:: EXCERPTED TEXT ::

## start

Finally, in the section below, we wrap the MNIST datasets into our wrapper and create data loaders for them.

train_dataset_new = ImageReconstructionDataset(train_dataset)
valid_dataset_new = ImageReconstructionDataset(valid_dataset)
test_dataset_new = ImageReconstructionDataset(test_dataset)
train_dataloader = DataLoader(train_dataset_new, batch_size=batch_size, shuffle=True)
valid_dataloader = DataLoader(valid_dataset_new, batch_size=batch_size, shuffle=False)
test_dataloader = DataLoader(test_dataset_new, batch_size=1, shuffle=False)

Convolutional Autoencoder

The most frequently used network for image reconstruction is the autoencoder. In this section, we are going to define our own autoencoder. The encoder section tries to encode the input image into features and consequently, the decoder tries to decode the features and reconstruct the original image. As our input dataset (MNIST) contains images with low resolution and low complexity, we preferred not to design a complex network in order to avoid overfitting.

class ConvAutoencoder(nn.Module):
    def __init__(self):
        super(ConvAutoencoder, self).__init__()

        self.conv1 = nn.Conv2d(1, 32, 3, padding=1)
        self.conv2 = nn.Conv2d(32, 4, 3, padding=1)
        self.pool = nn.MaxPool2d(2, 2)

        self.t_conv1 = nn.ConvTranspose2d(4, 32, 2, stride=2)
        self.t_conv2 = nn.ConvTranspose2d(32, 1, 2, stride=2)

    def forward(self, x):
        x = torch.relu(self.conv1(x))
        x = self.pool(x)
        x = torch.relu(self.conv2(x))
        x = self.pool(x)  # compressed representation
        x = torch.relu(self.t_conv1(x))
        x = torch.sigmoid(self.t_conv2(x))

        return x

network = ConvAutoencoder()

In order to interact with the optimization process, callbacks are defined and added to a list using the code below. They will save the last weights, best weights and the logs, respectively.

save_path = 'saves'

# Creating saving directory
os.makedirs(save_path, exist_ok=True)

callbacks = [
    # Save the latest weights to be able to continue the optimization at the end for more epochs.
    ModelCheckpoint(os.path.join(save_path, 'last_weights.ckpt')),

    # Save the weights in a new file when the current model is better than all previous models.
    ModelCheckpoint(os.path.join(save_path, 'best_weight.ckpt'),
                    save_best_only=True, verbose=True),

    # Save the losses for each epoch in a TSV.
    CSVLogger(os.path.join(save_path, 'log.tsv'), separator='\t'),

Let’s specify the loss and the optimization function.

criterion = nn.MSELoss()
optimizer = torch.optim.Adam(network.parameters(), lr=learning_rate)


# Poutyne Model on GPU
model = Model(network, optimizer, criterion, device=device)
# Train
model.fit_generator(train_dataloader, valid_dataloader, epochs=num_epochs, callbacks=callbacks)

A Random Batch of the MNIST Dataset Images

Let’s see some of the input samples inside the training dataset.

inputs = next(iter(train_dataloader))[0]
input_grid = make_grid(inputs)
fig = plt.figure(figsize=(10, 10))

## end

:: DATA ::
## start

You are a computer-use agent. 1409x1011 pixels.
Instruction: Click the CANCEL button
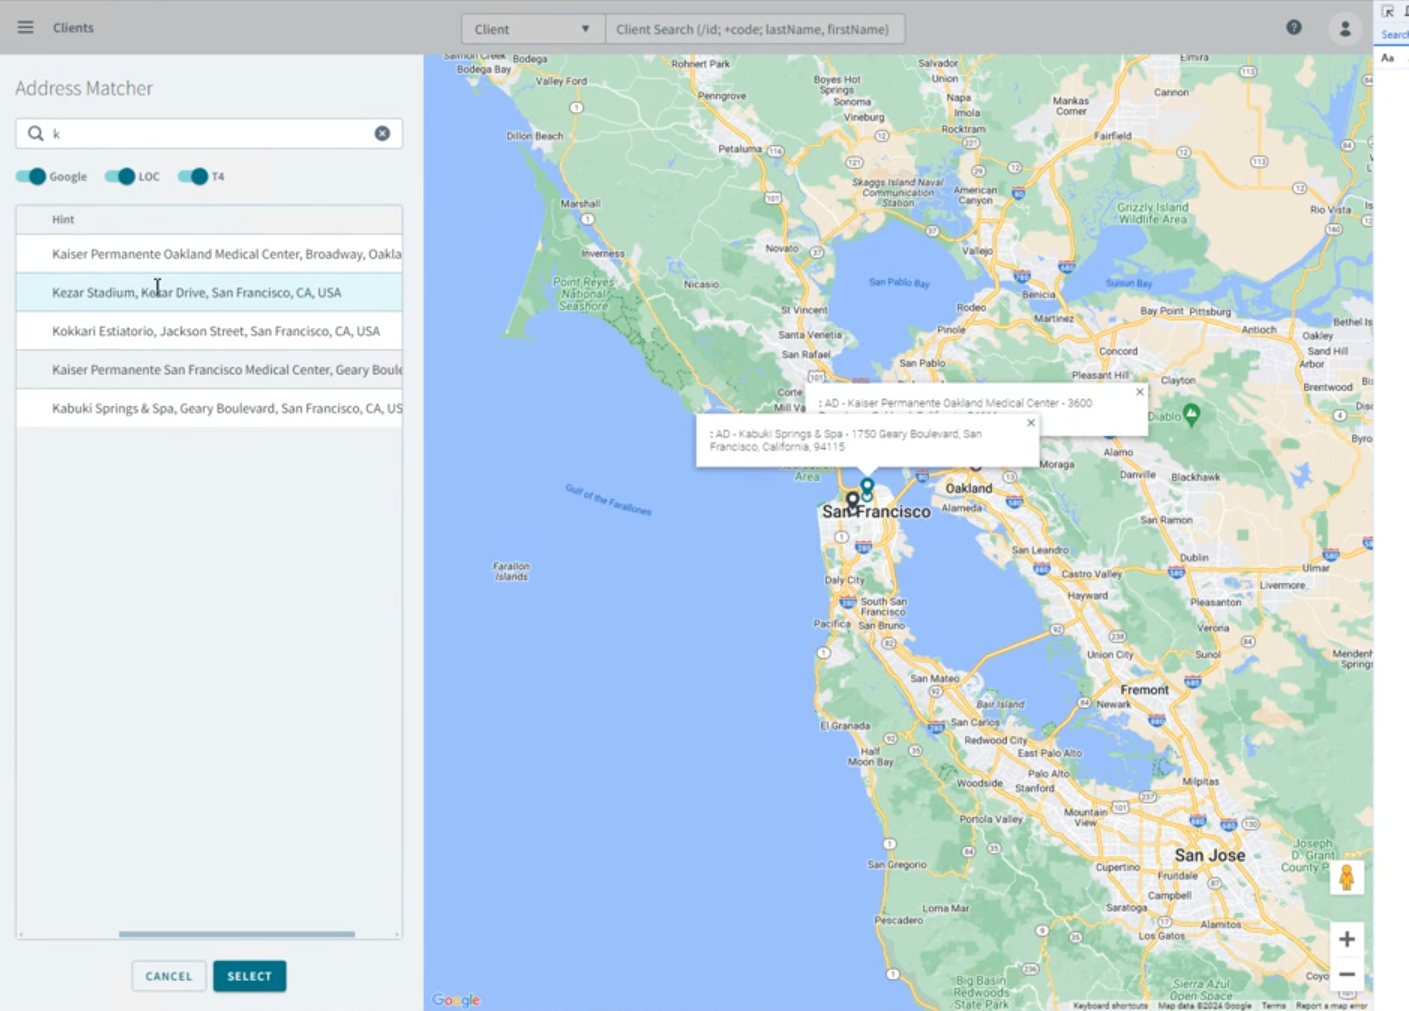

## end
## start

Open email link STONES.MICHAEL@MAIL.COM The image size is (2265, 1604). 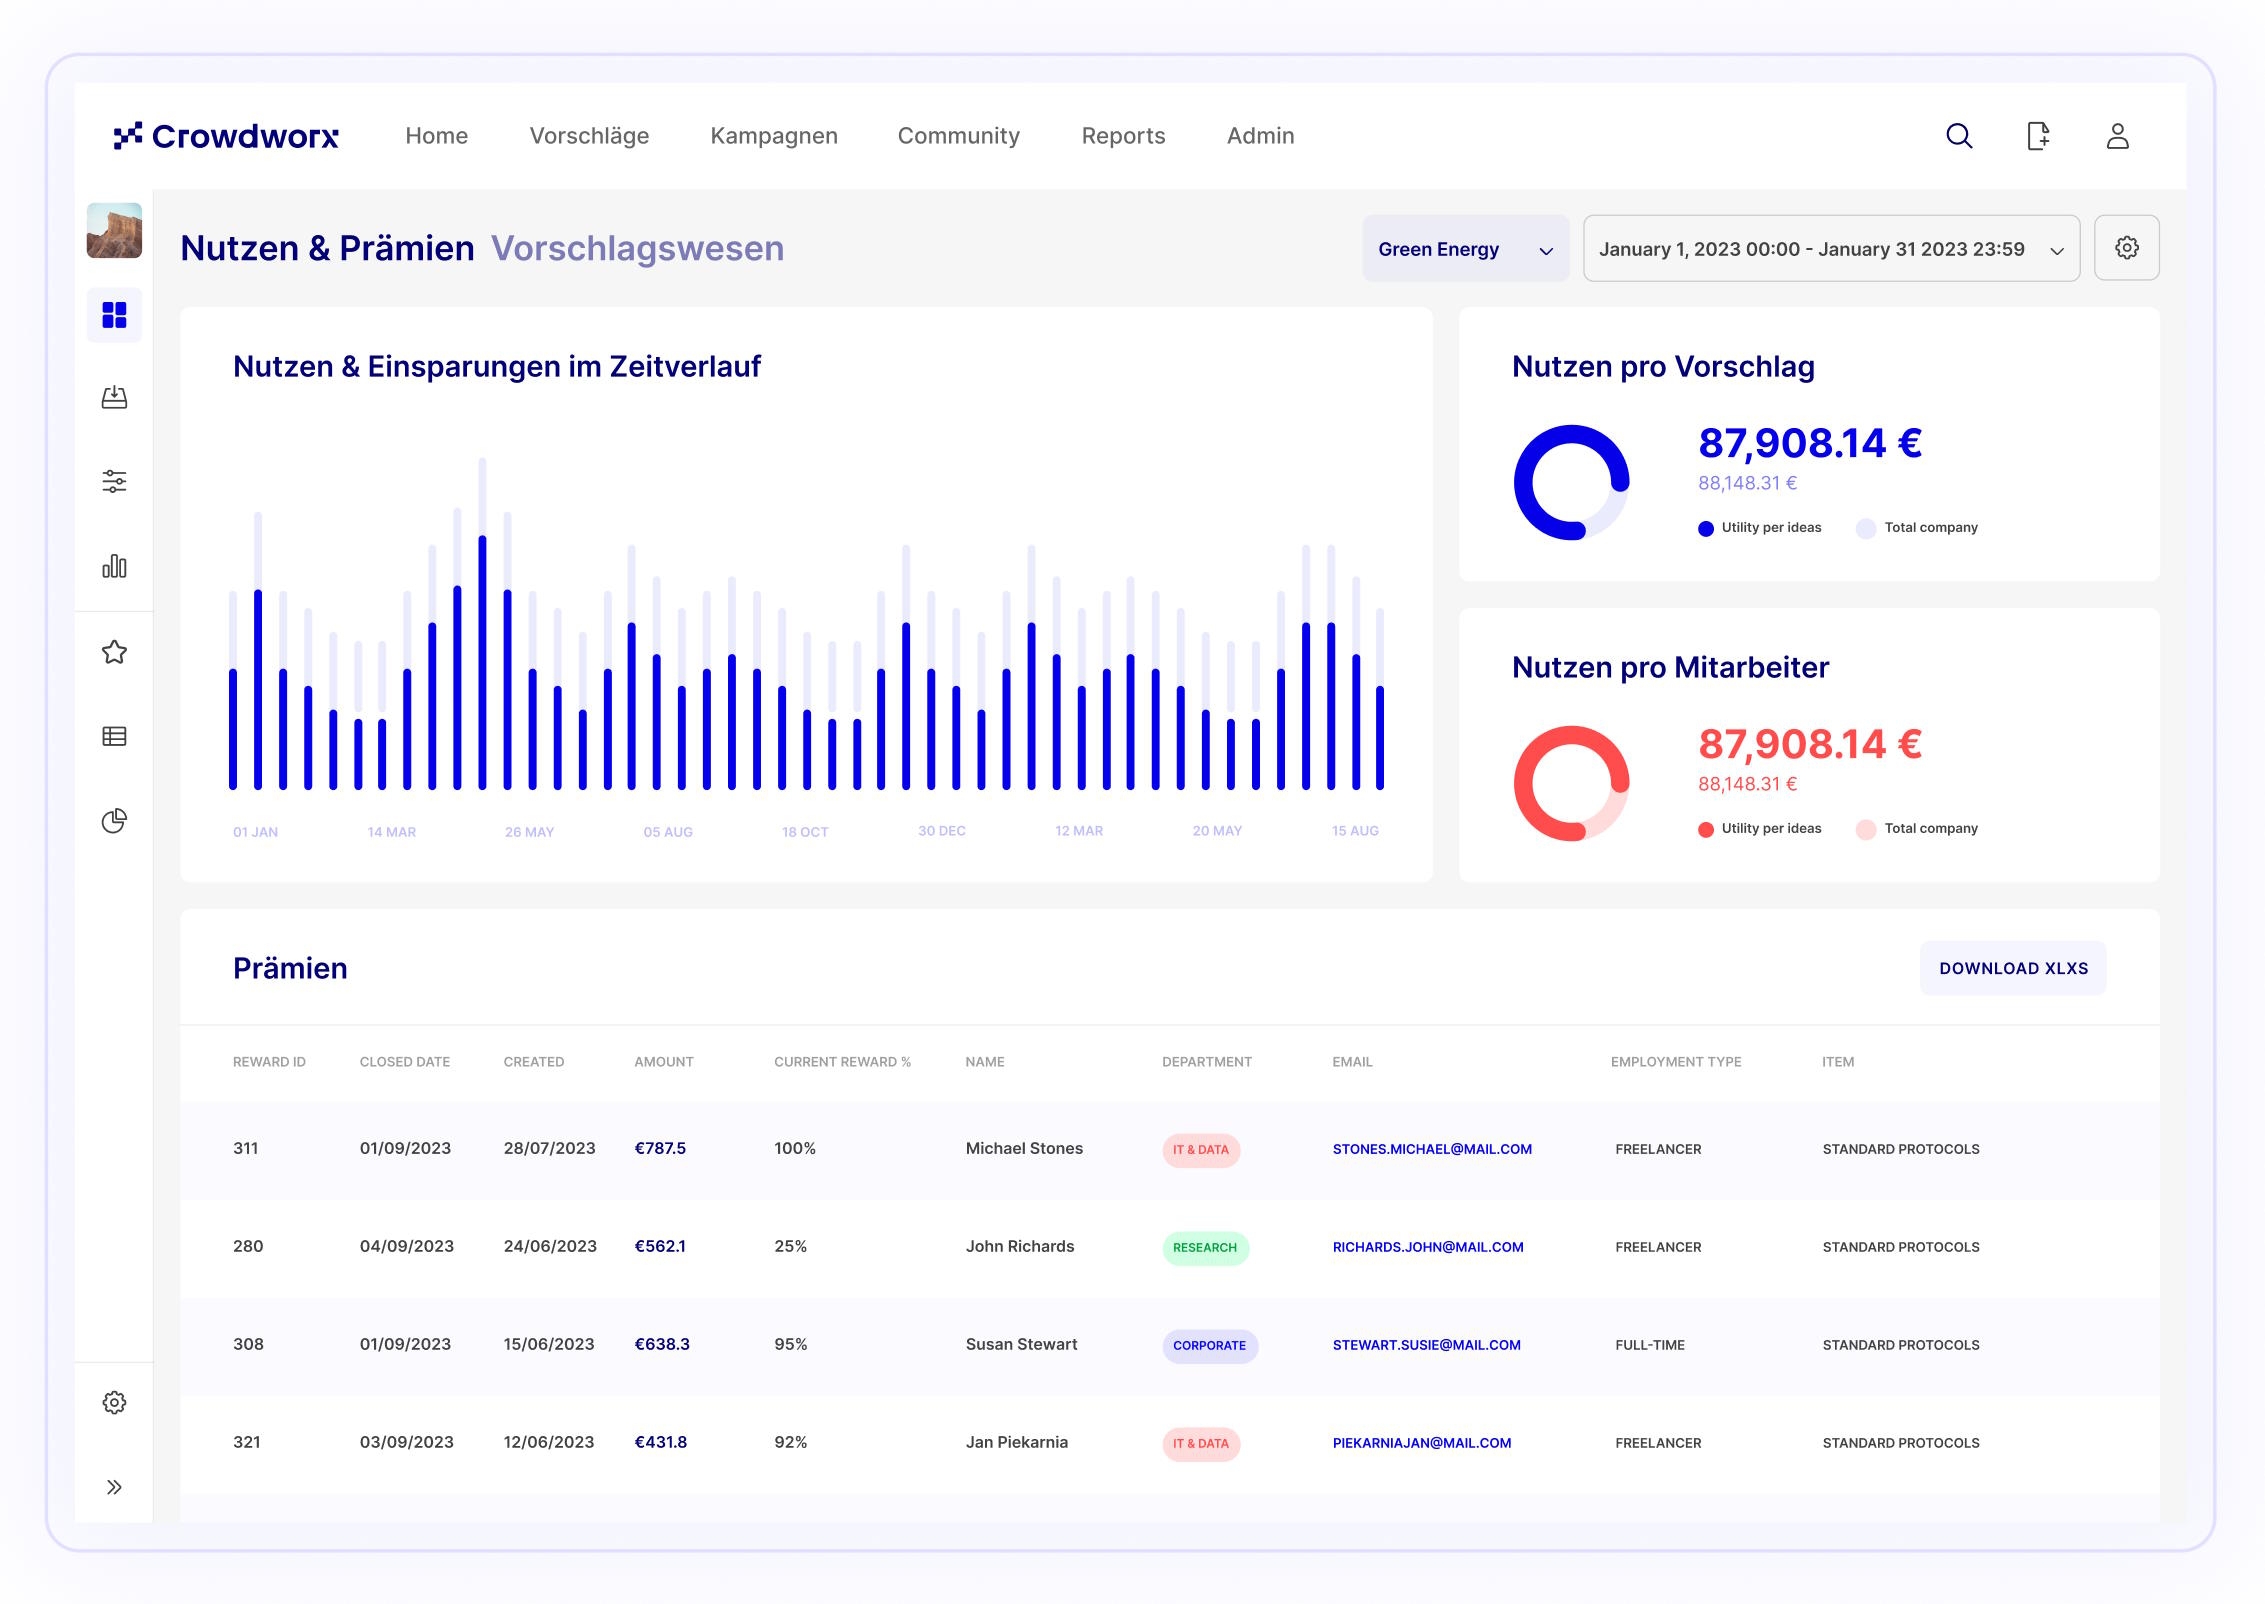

## end

:: LIST OF TASKS ::
1. Name every layer attribute assigned in the `__init__` method of the `ConvAutoencoder` class in the MNIST autoencoder tutorial, along with the layer type of each.
2. Carry on the MNIST autoencoder tutorial from the point where it stops.

:: EXERCISE ANSWERS ::
1.
- `self.conv1`: `nn.Conv2d`
- `self.conv2`: `nn.Conv2d`
- `self.pool`: `nn.MaxPool2d`
- `self.t_conv1`: `nn.ConvTranspose2d`
- `self.t_conv2`: `nn.ConvTranspose2d`

2.
inp = input_grid.numpy().transpose((1, 2, 0))

Reconstructed Images after 3 Epochs of Training

Here, we show the reconstruction results of the samples shown above to visually evaluate the quality of the results.

# Calculating predictions of the trained network on a batch
outputs = torch.tensor(model.predict_on_batch(inputs))
output_grid = make_grid(outputs)
fig = plt.figure(figsize=(10, 10))
out = output_grid.numpy().transpose((1, 2, 0))


One of the useful tools of Poutyne is the evaluate methods, which provide you with the evaluation metrics and the ground truths and the predictions if the related arguments have been set to True (as below).

# evaluating the trained network on test data
loss, predictions, ground_truth = model.evaluate_generator(test_dataloader, return_pred=True, return_ground_truth=True)

In most computer vision applications, such as image reconstruction, it is imperative to check the network’s failures (or abilities, vice versa). The following part shows an example of an input and the reconstructed image, as well as its reconstruction error map. The reconstruction error map shows which part of the image has not been reconstructed accurately.

sample_number = 2   # a sample from test dataset

sample = ground_truth[sample_number][0]
sample_prediction_result_3epochs = predictions[sample_number][0]

recunstruction_error_map_3epochs = sample - sample_prediction_result_3epochs  #reconstruction error map
fig, (ax1, ax2, ax3) = plt.subplots(1,3)


ax3.set_title('reconstruction error')

Resuming the training for more epochs

If we find the previous epochs’ results not enough, Poutyne allows you to resume the last done epoch’s training, as shown below. Please note that in the callbacks that we defined before since we did not set the restore_best argument in ModelCheckpoint to True, our model stays at the last epoch after finishing the first part of the training. Hence, by setting the initial_epoch + 1 to the last epoch of the previous training, we can resume our training to train for more epochs, using the last state of the neural network.

model.fit_generator(train_dataloader, valid_dataloader, epochs=13, callbacks=callbacks, initial_epoch=num_epochs + 1)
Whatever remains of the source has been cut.